In a case reported by Knobel and Petchenko (1996) an elderly woman experienced deep hyperphosphataemic hypocalcaemic coma, hypernatraemia, hypokalaemia, metabolic acidosis, pancytopaenia, and respiratory and circulatory failure secondary to phosphate intoxication after having received four phosphate enemas in 48 hours in her nursing home. She was admitted with abdominal pain and vomiting and was known to have had chronic constipation, recurrent faecal impaction, and megacolon. An abdominal X-ray showed faecal impaction.

Knobel and Petchenko (1996) claim that only a few factors led to the severe toxicity: overdose of the enema, colonic retention of the enema solution without defecation resulting in increased absorption, the existence of megacolon, dehydration, and renal insufficiency. Dehydration and retention of the enema are common in patients who require phosphate enemas, while the existence of renal insufficiency would not necessarily be checked prior to administration. Knobel and Petchenko claim that their case demonstrates:

- Phosphate enema solutions when given in excess can be life-threatening;

- Their use should be restricted not only in children but also in adults with renal failure;

- Alternative laxative drugs should be considered to prevent unnecessary complications.

After this paper was published the vice-president of the Fleet enema company defended the product (Post, 1997). It was claimed that as Knobel and Petchenko’s case had taken place in Israel, the product used was a phosphate enema manufactured in Israel, which was double the dose of the US product. This meant the four enemas the patient received was the equivalent of eight US Fleet enemas.

Nir-Paz et al (1999) report a case in which a patient with known renal failure suffered rectal bleeding and acute hyperphosphataemia after being given two phosphate enemas, and died 12 days later. The hyperphosphataemia occurred because the patient’s ability to excrete phosphate was impaired due to renal failure.

Nir-Paz et al (1999) conclude that the use of sodium phosphate preparations is widespread and results in few complications, but that their use in patients with impaired renal function is a potential hazard. It has been suggested, however, that the low incidence of complications may be due to under-reporting (Martin et al, 1987).


The risks associated with the use of phosphate enemas for treating constipation appear to be:

- Rectal injury caused by the enema tip and the damage exacerbated by the phosphate solution;

- Phosphate absorption from pooling of the enema due to lack of evacuation of the enema and stool or altered bowel anatomy in the patient;

- Hyperphosphataemia in patients who are unable to excrete phosphate adequately, such as those with a degree of renal impairment or reduced renal clearance.

There are several alternatives to phosphate enemas, all of which are associated with fewer side-effects and have the potential to act within 15 minutes:

- Glycerin suppositories;

- Bisacodyl suppositories;

- Microenemas;

- Digital stimulation.

For the treatment of faecal impaction, macrogols (polyethylene glycol osmotic laxatives) may be used to prevent non-evacuation of the phosphate solution.


Nurses are expected to deliver care that is based on current evidence (NMC, 2002), yet this literature review has found no evidence to support the use of phosphate enemas.
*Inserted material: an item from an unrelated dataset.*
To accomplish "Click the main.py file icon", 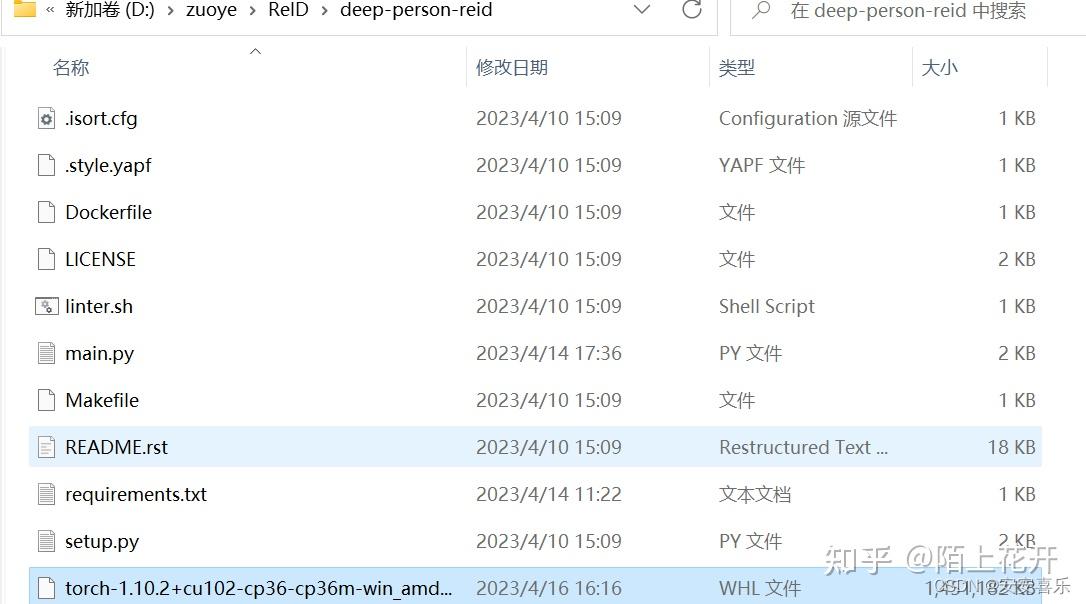I will click(x=46, y=354).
However, some precautionary guidelines on the use of phosphate enemas can be offered (Box 2).

It has not been possible to fulfil the aim of the review to establish an evidence base for district nurses in their use of phosphate enemas. However, it may lead to them questioning their practice and choosing an alternative treatment that does have an evidence base, thereby protecting both the patient and the nurse.

This article has been double-blind peer-reviewed.